そして、彼女は幸せな日々がまだまだ続くと思っていた。
2年前のあの日、的射がなぜか嫌な予感に苛まれて研究室に行くまでは――。
開けっぱなしのドア。消えた室内灯。
恐る恐る入った研究室で見たのは、部屋に血だらけで倒れている北村だった。
傍らには薄汚れた茶色の鞄。何かの用事で出かけようとしたところを襲われたのか――。
一瞬の硬直の後、的射は悲鳴を上げた。
その時。背後にかすかな気配が。
振り向いた的射。轟く発砲音。
赤く染まる床。
警備ロボットが駆け込んでくる音。
彼女はそこからの記憶がすっぽりと抜け落ちている。次に気がついたのは病院のベッドの上だった。
至近距離からの発砲だったが、致命傷ではなかった。彼女はその抜群の反射神経と運動能力で、腹部の真ん中を貫いていたはずの弾丸から逃れたのだった。
右膝から下を犠牲にして。
「先生の事だから、きっと肉体は無くなっても、自己を情報化してこの情報ネットワークのどこかに潜んで反撃の機会を狙っておられると信じていました。あの日から、私の時間は止っています。どうしてすぐに私の前に現われてくださらなかったんですか」
ロドリゲスの体に投影された北村にしがみつきながら的射はたずねる。
「それは、君も察しているとおり、『
「先生、私の足なんてどうでもいいんです。私は先生さえ居てくだされば、AIの下僕になってもかまいません」
「君が狙われている。だからこそ、僕は現われたのです。しばらくは存在を隠して君をサポートするつもりでした。でも、天井が落ちたことで僕は姿を現わさずにはいられなくなりました。残念ですが、敵の術中にはまってしまったようです。敵にも僕がこの社内のどこかに潜んでいる事は、伝わっているでしょう」
「変革者はどこに居るんです? 私が彼を倒したら、私は先生とずっと一緒にいられるんですね。そのためだったら私――」
突然、北村は青い顔をしてふらつく。
慌てて体を支える的射。ロドリゲスを支えるには的射の小さな体では難しい。的射は歯を食いしばって両手両足に力を込める。

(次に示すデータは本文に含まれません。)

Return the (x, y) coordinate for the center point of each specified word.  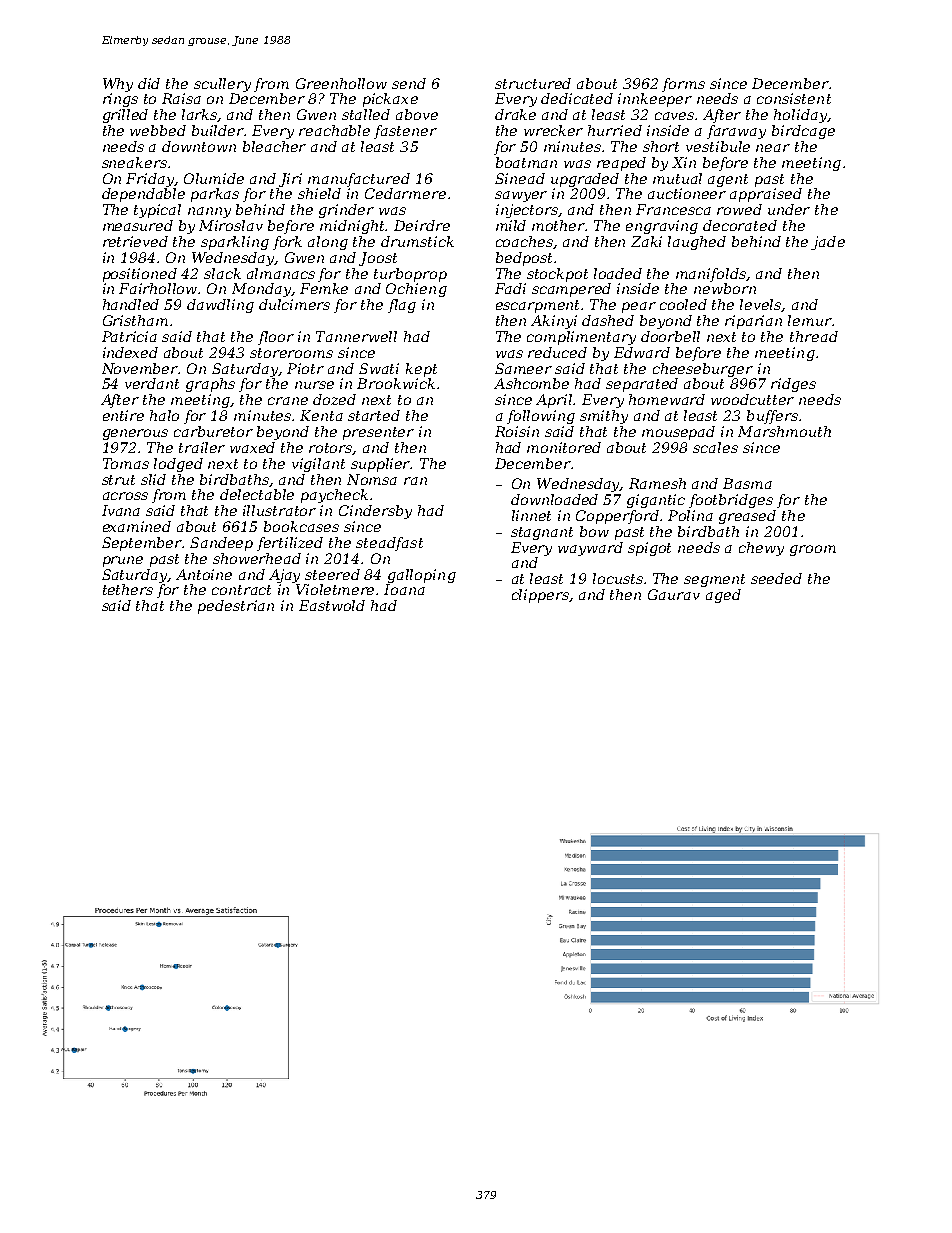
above (417, 114)
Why (118, 85)
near (773, 148)
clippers (541, 596)
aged (723, 596)
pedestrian (236, 607)
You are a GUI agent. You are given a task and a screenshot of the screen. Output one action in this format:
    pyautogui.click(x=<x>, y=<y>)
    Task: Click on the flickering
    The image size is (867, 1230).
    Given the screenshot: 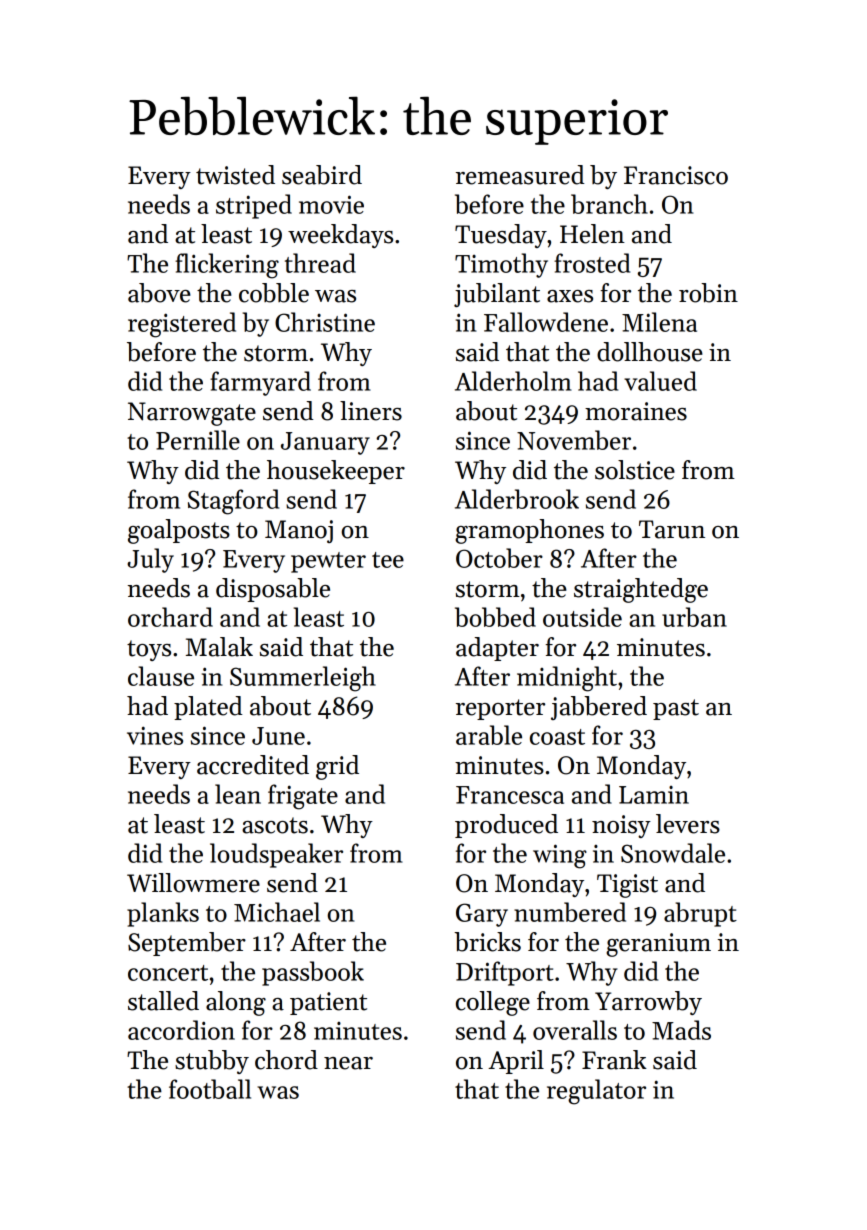 What is the action you would take?
    pyautogui.click(x=227, y=266)
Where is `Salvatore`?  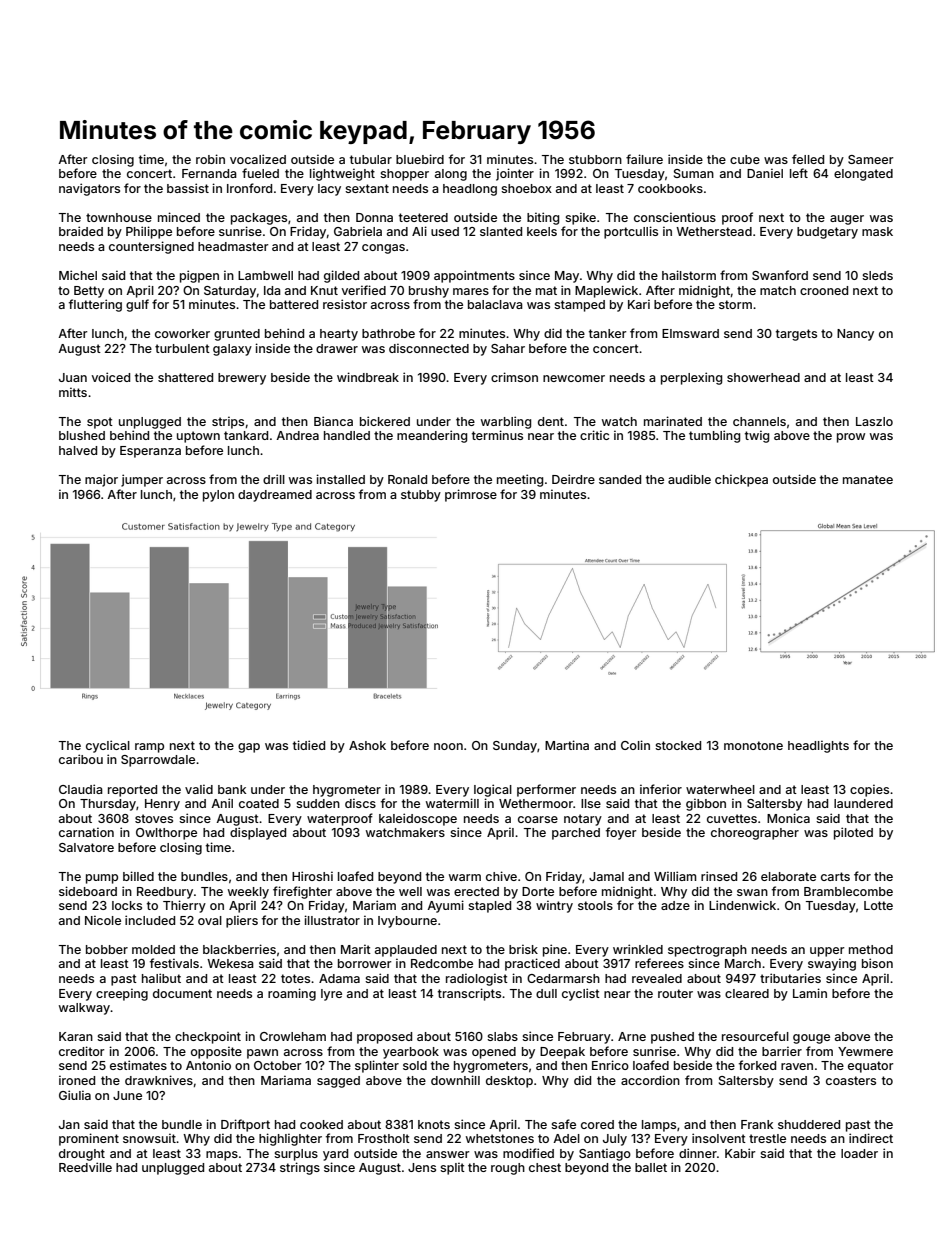 Salvatore is located at coordinates (86, 847).
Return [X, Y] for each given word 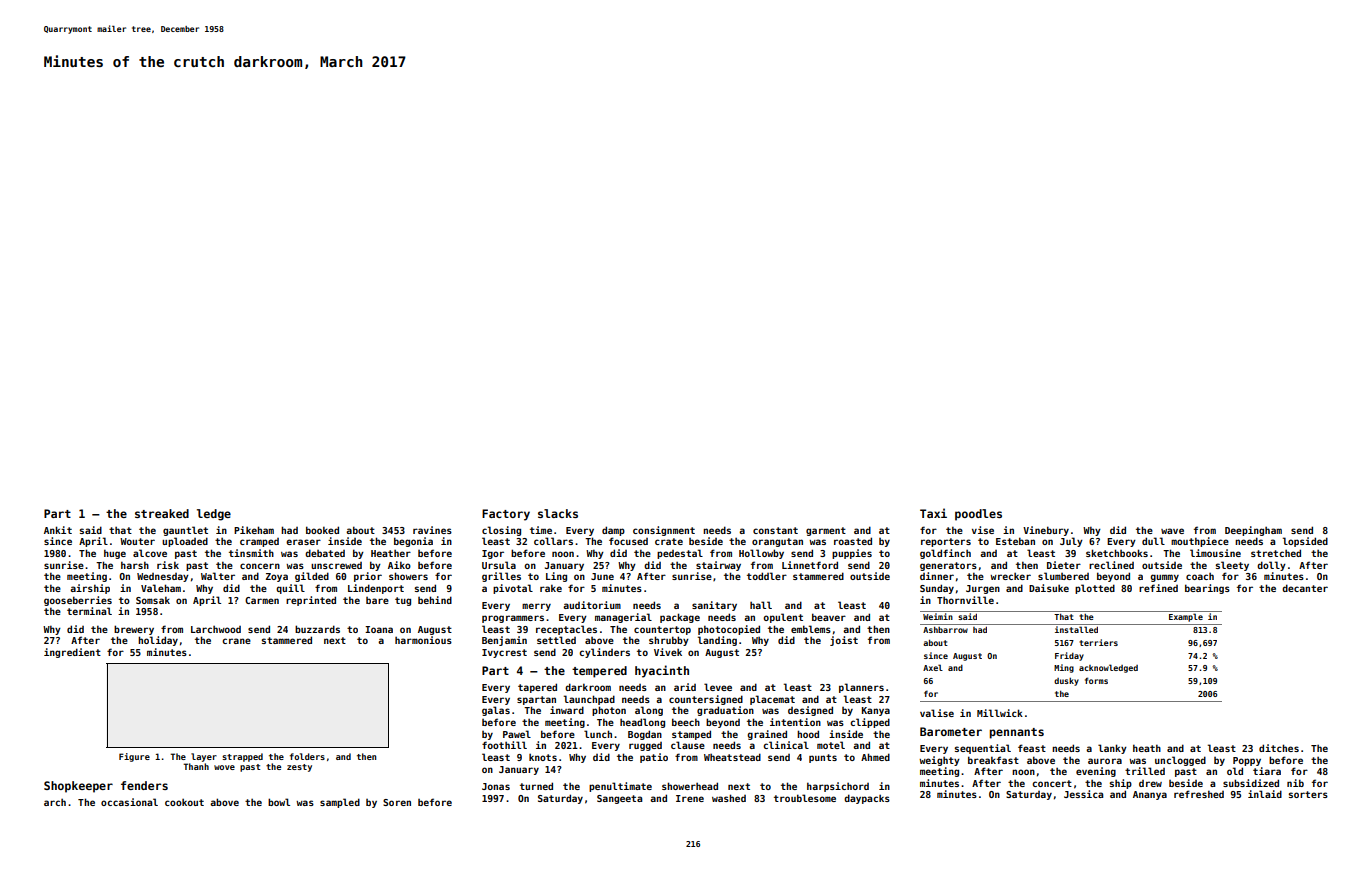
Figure [134, 757]
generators [948, 566]
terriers [1098, 642]
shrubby [669, 641]
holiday [158, 641]
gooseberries [78, 601]
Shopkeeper [78, 787]
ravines [432, 530]
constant [775, 530]
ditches [1279, 748]
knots [543, 757]
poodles [978, 515]
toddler [767, 576]
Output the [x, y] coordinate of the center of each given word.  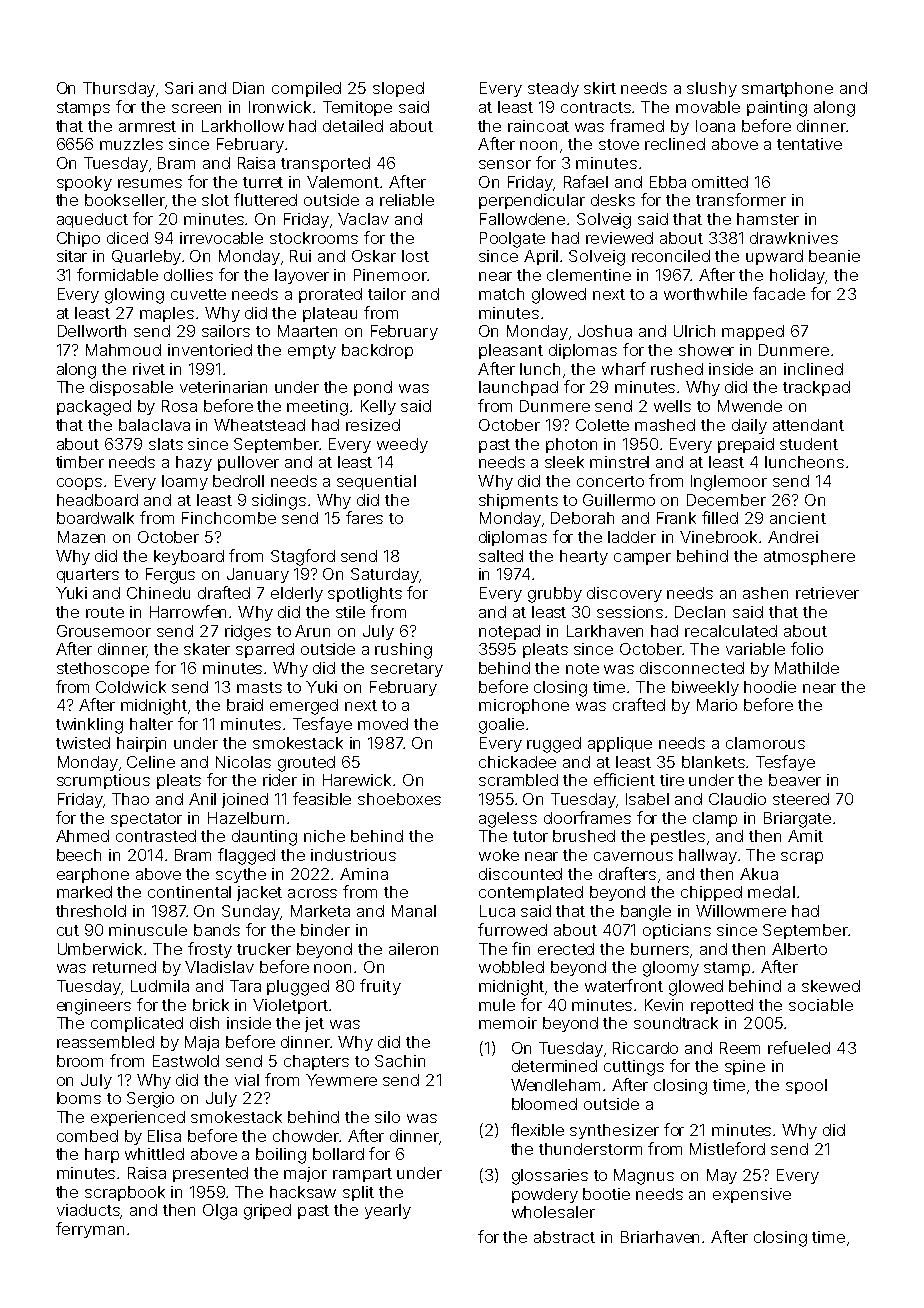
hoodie [770, 687]
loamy [185, 482]
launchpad [518, 388]
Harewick [357, 780]
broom [80, 1061]
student [809, 444]
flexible [537, 1129]
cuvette [198, 294]
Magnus [644, 1177]
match [501, 294]
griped [267, 1212]
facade [779, 293]
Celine [151, 762]
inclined [813, 369]
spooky [84, 183]
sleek [564, 462]
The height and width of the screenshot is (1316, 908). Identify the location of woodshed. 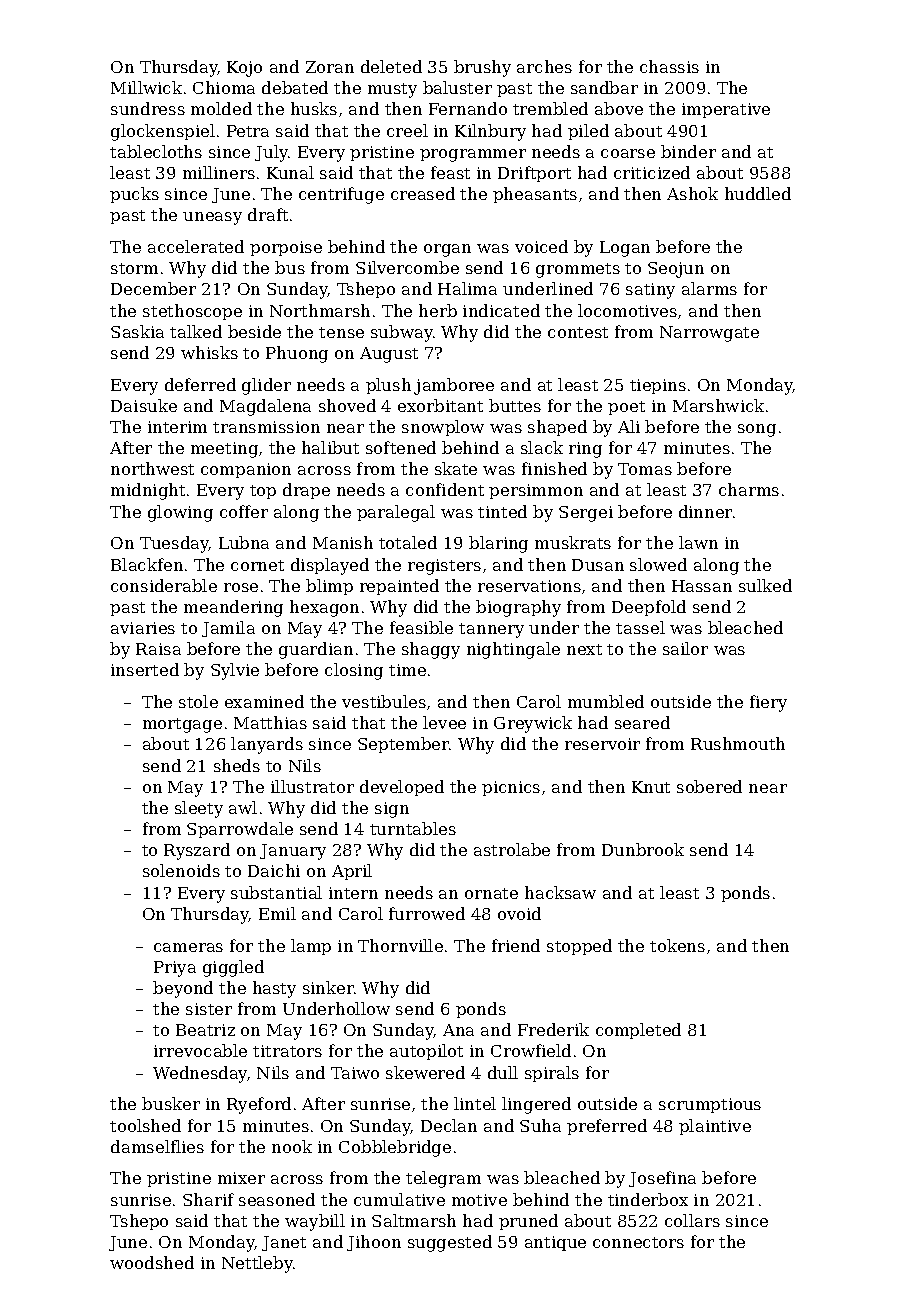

「ああ、的射君、君も知っているとおり僕は体力が無くて疲れやすいんです。今日はロドリゲス君の中から君に向かって自力でトランスポゾンコードを動かし、一言ですがメッセージを話したのでほとんど余力が残っていないのです。すみませんがそろそろ僕は消えます。これでも頑張ったのですが」
「わかってます先生。昔から先生はカロリーのほとんどを脳で消費して、そのほかの頑張りが利かないタイプでしたよね」
「君の音紋パスワードによって発動したトランスポゾン変異を使っても、ロドリゲス君のプログラム上に発現できるのはせいぜい30分。それを越えたら、8時間は休憩が必要にな」
彼の声と共に姿がふっ、と消える。
「先生っ」的射は先生の胸に頭を埋めて呼びかける。
カチッ、という音とともに、突如青い目が光った。
「ふーっかふかの胸毛100%、厚い胸板はあなたの頬の預け場所、僕はさみしい心に癒やしを届ける胸毛の国の王子様、その名も任せて♡ロドリゲスでゲスーー」
「あんた、ちょっとは空気を読んで遠慮しなさいよーっ」
ロドリゲスは、訳もわからぬまま背負い投げを決められて、宙に舞った。